__WHAT YOU NEED TO DO__: Type again, exactly, the lines below from the start through the line that includes "Given: Click the step 2 circle marker".

━━━ AVAILABLE DATA

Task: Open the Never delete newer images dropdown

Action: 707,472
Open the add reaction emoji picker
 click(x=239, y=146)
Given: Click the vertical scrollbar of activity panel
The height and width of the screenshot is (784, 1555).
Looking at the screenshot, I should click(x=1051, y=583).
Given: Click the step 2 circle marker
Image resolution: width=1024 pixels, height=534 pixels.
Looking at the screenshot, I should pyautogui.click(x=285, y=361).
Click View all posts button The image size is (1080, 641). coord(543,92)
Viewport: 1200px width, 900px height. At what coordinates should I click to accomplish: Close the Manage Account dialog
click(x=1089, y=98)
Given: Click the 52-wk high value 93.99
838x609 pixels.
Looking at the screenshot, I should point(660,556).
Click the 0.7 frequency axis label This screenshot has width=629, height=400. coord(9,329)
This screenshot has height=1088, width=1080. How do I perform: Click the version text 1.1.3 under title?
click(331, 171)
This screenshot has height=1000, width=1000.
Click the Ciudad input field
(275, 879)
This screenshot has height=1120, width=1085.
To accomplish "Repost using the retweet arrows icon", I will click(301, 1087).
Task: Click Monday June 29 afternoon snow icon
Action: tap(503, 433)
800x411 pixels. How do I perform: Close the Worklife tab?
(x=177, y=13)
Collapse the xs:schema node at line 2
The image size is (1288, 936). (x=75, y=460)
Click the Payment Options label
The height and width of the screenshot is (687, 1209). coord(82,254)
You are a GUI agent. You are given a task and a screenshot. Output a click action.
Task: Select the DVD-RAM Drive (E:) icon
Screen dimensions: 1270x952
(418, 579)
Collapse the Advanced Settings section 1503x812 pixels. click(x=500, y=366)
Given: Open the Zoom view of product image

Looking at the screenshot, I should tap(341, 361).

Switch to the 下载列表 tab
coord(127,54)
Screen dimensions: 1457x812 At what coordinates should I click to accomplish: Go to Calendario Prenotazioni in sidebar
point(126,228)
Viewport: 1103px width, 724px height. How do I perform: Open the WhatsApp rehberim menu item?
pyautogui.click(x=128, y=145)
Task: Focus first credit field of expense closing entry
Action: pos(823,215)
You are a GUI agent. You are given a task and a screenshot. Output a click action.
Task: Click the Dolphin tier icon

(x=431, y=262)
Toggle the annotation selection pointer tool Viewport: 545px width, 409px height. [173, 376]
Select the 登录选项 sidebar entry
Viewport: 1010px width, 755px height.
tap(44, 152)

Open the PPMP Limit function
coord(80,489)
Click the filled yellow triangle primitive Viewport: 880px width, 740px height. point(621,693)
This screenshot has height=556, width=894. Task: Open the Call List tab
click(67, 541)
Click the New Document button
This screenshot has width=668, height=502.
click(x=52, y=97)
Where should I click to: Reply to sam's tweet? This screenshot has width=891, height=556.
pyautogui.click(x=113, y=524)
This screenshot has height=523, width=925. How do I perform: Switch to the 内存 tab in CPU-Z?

━━━━━━

__RESPONSE AREA__:
Task: Open the Never delete newer images dropdown

Action: 707,472
Open the add reaction emoji picker
 click(x=239, y=146)
Given: Click the vertical scrollbar of activity panel
The height and width of the screenshot is (784, 1555).
Looking at the screenshot, I should click(x=1051, y=583).
Given: Click the step 2 circle marker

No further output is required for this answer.